When to talk, when to work
Very few successful products come to market exactly as expected, but Flickr really took it to a whole new level. It was built by a handful of people, emerging out of an online game. They added chat to their game, then photos to the chat, then web pages for the photos, and suddenly found themselves with terabytes of images – all before they even came out of beta.
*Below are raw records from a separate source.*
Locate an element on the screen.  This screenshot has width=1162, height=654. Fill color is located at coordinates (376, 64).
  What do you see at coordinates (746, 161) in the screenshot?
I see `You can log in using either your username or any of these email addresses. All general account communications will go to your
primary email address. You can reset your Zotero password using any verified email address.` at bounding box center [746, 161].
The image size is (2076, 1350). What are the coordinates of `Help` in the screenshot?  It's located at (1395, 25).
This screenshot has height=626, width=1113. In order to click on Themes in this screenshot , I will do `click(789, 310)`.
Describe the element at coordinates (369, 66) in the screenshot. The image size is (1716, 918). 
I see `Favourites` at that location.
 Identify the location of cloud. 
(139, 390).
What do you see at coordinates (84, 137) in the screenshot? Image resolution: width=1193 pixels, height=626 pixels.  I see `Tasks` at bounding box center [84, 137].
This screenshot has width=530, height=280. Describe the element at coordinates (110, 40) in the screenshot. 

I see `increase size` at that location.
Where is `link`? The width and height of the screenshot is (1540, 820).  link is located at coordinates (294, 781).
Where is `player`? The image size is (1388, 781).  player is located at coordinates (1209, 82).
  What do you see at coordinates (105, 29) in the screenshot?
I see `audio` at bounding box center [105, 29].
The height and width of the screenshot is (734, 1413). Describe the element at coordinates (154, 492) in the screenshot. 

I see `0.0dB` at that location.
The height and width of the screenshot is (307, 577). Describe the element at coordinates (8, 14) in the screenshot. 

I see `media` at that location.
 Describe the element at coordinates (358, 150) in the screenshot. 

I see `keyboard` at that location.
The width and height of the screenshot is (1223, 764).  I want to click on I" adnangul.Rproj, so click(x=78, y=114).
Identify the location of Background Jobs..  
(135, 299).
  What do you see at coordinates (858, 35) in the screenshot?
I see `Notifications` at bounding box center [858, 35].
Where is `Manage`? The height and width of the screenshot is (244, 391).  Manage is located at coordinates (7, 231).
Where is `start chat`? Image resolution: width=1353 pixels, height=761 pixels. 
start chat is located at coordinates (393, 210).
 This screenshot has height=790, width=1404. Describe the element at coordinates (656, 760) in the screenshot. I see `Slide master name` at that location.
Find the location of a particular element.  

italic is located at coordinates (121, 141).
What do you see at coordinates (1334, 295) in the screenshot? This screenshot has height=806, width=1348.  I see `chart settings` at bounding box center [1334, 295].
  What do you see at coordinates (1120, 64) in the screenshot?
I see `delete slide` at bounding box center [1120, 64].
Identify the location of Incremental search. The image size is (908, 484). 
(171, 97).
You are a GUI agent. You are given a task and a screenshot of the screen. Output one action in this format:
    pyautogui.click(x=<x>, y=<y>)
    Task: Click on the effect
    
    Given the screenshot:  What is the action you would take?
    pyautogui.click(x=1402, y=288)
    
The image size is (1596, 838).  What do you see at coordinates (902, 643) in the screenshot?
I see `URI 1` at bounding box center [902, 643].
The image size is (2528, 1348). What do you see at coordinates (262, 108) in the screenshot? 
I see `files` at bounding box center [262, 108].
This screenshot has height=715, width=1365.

So, there is a lot to learn there. One of the original developers, Cal Henderson, was in San Francisco last week conducting a workshop/extended-case-study on some of the more technical lessons they learned. Tom Coates of plasticbag.org posted an excellent overview, which I won’t attempt to recreate here. But I will echo his interest in Cal’s abstraction on their application, and the implications on team structure, communication, and collaboration.
_credit: Cal Henderson
Cal was the first to admit this method of abstracting a Web application isn’t all that innovative. There are variations on this theme everywhere you look. But what I found the most interesting were his comments on how this abstraction leads to more efficient team communication. By compartmentalizing each discipline, everyone knows just what to work on, what the structure and constraint of that work is, and how to ask for what you need from the people up and down the chain.
“Hmmm…” I thought. “That hasn’t really been my experience.”
I thought back to my time with Lycos, after they acquired HotWired. We had a similar abstraction, but with a difference: size and distance. Lycos was a far cry from an eight-person startup, and was stretched between two coasts, and later three continents. The abstraction that Cal was describing was used _instead of communication on our teams. Instead, back-end developers would have specs pushed on them by “business owners” and then write code that dictated how designers could and couldn’t create pages.
The abstraction and separation of disciplines brought out the worst in everyone working projects. The hubris of talented engineers (“Why is it so hard to make our amazing web app pretty?”) versus the inflexible elitism of designers (“Those buffoons would set everything in Arial if we let them!”). Needless to say, it wasn’t the best working environment.
So, with this in mind, I asked Cal how it worked in practice. And he answered, “At flickr, there are two teams: those who do the interaction and markup and user stuff, and those who do the hard stuff.” At which point I had a flashback to my days at Lycos and started shaking my head.
But as we kept talking, and I realized the piece I’d always missed. At flickr, the development started with just a few people. When they reached a point of needing help (or, probably more accurately, being able to afford help), they brought another extremely talented person into the mix. Then they did that a couple more times, but slowly. And all of this originally happened in the same office – actually, in the same room. Close-knit collaboration between extremely talented people.
So it turns out Cal and I agree after all – the abstraction of a tiered architecture is an efficient way for people to work, communicate, and collaborate. But that seldom works without a deep respect built from working together side-by-side, at least at first. In other words, _designing things works better together, and _building things works better with structure.